Software companies have distribution, tech talent, and a track record of building products that scale. Established players, in particular, have the customer relationships and the technical infrastructure to move quickly. The bias against building point solutions for one client, however, is real. Most software companies are deeply uncomfortable with the bespoke, process-specific work that building a truly capable agent often requires, and equally scared of disruption their still very profitable core business.

Services firms, on the other hand, have other advantages: deep, tested, documented knowledge of how complex business processes actually work in practice, not in theory.
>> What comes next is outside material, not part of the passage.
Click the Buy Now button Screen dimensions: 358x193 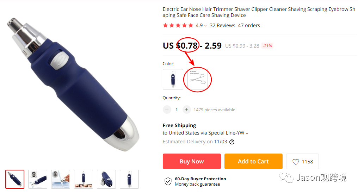tap(192, 161)
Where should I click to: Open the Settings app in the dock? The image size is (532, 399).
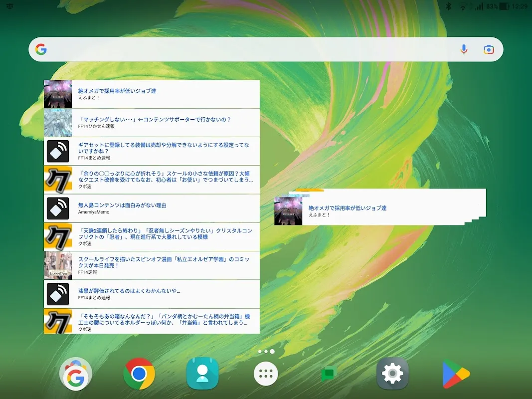392,373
An agent that manages credit underwriting, runs a portion of a due diligence process, or handles compliance review requires a deep understanding of each client’s unique process. The entity that understands that process at a level of detail sufficient to encode it reliably into an agent has a structural advantage that distribution alone can't replicate.

I suspect we will see, within the next two to three years, a cluster of former consulting firms that have repositioned as AI product companies, and a cluster of software companies that have quietly become managed services providers without fully acknowledging it. Are incumbents better positioned to capitalise on this opportunity than AI-native newcomers? Time will tell, and I’ll refrain from offering an opinion here as a matter of principle it's bad for your soul to spend too much of your time “talking your book”.